- **PROBLEM DETAILS**
Reproduce the data below in full, substituting "desktop agent" for every occurrence of "computer-use agent" and changing nothing else.

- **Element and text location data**
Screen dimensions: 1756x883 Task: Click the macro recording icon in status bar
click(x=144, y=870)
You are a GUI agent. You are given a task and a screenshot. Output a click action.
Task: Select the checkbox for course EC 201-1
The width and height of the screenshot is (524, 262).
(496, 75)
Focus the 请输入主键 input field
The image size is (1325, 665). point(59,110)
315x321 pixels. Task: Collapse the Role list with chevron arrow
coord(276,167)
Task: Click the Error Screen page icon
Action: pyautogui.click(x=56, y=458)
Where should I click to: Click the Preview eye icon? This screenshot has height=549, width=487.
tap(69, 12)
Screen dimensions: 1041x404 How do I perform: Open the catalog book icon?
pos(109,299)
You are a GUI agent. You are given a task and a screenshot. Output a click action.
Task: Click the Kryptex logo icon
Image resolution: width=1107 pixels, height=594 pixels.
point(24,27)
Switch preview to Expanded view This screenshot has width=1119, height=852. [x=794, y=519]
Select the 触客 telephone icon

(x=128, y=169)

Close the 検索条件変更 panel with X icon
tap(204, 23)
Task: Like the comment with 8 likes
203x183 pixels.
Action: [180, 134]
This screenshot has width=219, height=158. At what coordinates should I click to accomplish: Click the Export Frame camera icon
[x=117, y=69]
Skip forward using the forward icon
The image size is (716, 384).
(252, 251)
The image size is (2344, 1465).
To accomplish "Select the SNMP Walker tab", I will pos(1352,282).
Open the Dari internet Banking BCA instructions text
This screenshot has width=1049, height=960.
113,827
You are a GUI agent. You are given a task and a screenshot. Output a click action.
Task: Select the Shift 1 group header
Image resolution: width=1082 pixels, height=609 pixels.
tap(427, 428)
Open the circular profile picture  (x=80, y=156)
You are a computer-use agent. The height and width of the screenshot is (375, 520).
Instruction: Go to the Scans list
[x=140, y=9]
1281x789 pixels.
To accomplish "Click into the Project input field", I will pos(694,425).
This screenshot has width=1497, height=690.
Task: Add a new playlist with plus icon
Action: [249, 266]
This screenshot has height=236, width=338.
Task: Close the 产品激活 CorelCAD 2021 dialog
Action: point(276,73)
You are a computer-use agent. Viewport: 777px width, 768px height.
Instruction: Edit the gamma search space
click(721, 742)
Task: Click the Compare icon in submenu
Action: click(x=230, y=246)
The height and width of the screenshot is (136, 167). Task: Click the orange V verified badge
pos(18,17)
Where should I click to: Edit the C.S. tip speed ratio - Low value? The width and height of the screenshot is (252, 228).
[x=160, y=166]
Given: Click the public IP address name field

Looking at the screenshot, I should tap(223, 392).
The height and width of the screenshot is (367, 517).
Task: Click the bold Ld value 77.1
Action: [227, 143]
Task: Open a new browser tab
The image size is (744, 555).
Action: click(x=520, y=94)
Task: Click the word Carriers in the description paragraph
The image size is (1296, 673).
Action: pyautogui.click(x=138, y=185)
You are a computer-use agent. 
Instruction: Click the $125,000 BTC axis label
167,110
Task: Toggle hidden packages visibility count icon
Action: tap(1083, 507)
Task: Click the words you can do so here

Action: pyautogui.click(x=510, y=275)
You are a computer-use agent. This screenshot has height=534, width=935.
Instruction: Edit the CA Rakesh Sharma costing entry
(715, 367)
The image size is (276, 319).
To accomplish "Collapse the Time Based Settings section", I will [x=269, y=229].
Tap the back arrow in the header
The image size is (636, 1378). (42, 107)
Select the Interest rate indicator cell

- **FULL OUTPUT**
Screen dimensions: 1756x883 Task: Click the macro recording icon in status bar
click(x=144, y=870)
You are a GUI agent. You are given a task and a screenshot. Output a click action.
Task: Select the checkbox for course EC 201-1
The width and height of the screenshot is (524, 262).
(496, 75)
Focus the 请输入主键 input field
The image size is (1325, 665). point(59,110)
315x321 pixels. Task: Collapse the Role list with chevron arrow
coord(276,167)
Task: Click the Error Screen page icon
Action: pyautogui.click(x=56, y=458)
Where should I click to: Click the Preview eye icon? This screenshot has height=549, width=487.
tap(69, 12)
Screen dimensions: 1041x404 How do I perform: Open the catalog book icon?
pos(109,299)
You are a GUI agent. You are given a task and a screenshot. Output a click action.
Task: Click the Kryptex logo icon
Image resolution: width=1107 pixels, height=594 pixels.
point(24,27)
Switch preview to Expanded view This screenshot has width=1119, height=852. [x=794, y=519]
Select the 触客 telephone icon

(x=128, y=169)

Close the 検索条件変更 panel with X icon
tap(204, 23)
Task: Like the comment with 8 likes
203x183 pixels.
Action: [180, 134]
This screenshot has width=219, height=158. At what coordinates should I click to accomplish: Click the Export Frame camera icon
[x=117, y=69]
Skip forward using the forward icon
The image size is (716, 384).
(252, 251)
The image size is (2344, 1465).
To accomplish "Select the SNMP Walker tab", I will pos(1352,282).
Open the Dari internet Banking BCA instructions text
This screenshot has width=1049, height=960.
113,827
You are a GUI agent. You are given a task and a screenshot. Output a click action.
Task: Select the Shift 1 group header
Image resolution: width=1082 pixels, height=609 pixels.
tap(427, 428)
Open the circular profile picture  (x=80, y=156)
You are a desktop agent. The height and width of the screenshot is (375, 520).
Instruction: Go to the Scans list
[x=140, y=9]
1281x789 pixels.
To accomplish "Click into the Project input field", I will pos(694,425).
This screenshot has width=1497, height=690.
Task: Add a new playlist with plus icon
Action: [249, 266]
This screenshot has height=236, width=338.
Task: Close the 产品激活 CorelCAD 2021 dialog
Action: point(276,73)
You are a desktop agent. Viewport: 777px width, 768px height.
Instruction: Edit the gamma search space
click(721, 742)
Task: Click the Compare icon in submenu
Action: click(x=230, y=246)
The height and width of the screenshot is (136, 167). Task: Click the orange V verified badge
pos(18,17)
Where should I click to: Edit the C.S. tip speed ratio - Low value? The width and height of the screenshot is (252, 228).
[x=160, y=166]
Given: Click the public IP address name field

Looking at the screenshot, I should tap(223, 392).
The height and width of the screenshot is (367, 517).
Task: Click the bold Ld value 77.1
Action: [227, 143]
Task: Open a new browser tab
The image size is (744, 555).
Action: click(x=520, y=94)
Task: Click the word Carriers in the description paragraph
The image size is (1296, 673).
Action: pyautogui.click(x=138, y=185)
You are a desktop agent. 
Instruction: Click the $125,000 BTC axis label
167,110
Task: Toggle hidden packages visibility count icon
Action: tap(1083, 507)
Task: Click the words you can do so here

Action: pyautogui.click(x=510, y=275)
You are a desktop agent. This screenshot has height=534, width=935.
Instruction: Edit the CA Rakesh Sharma costing entry
(715, 367)
The image size is (276, 319).
To accomplish "Collapse the Time Based Settings section", I will [x=269, y=229].
Tap the back arrow in the header
The image size is (636, 1378). (42, 107)
Select the Interest rate indicator cell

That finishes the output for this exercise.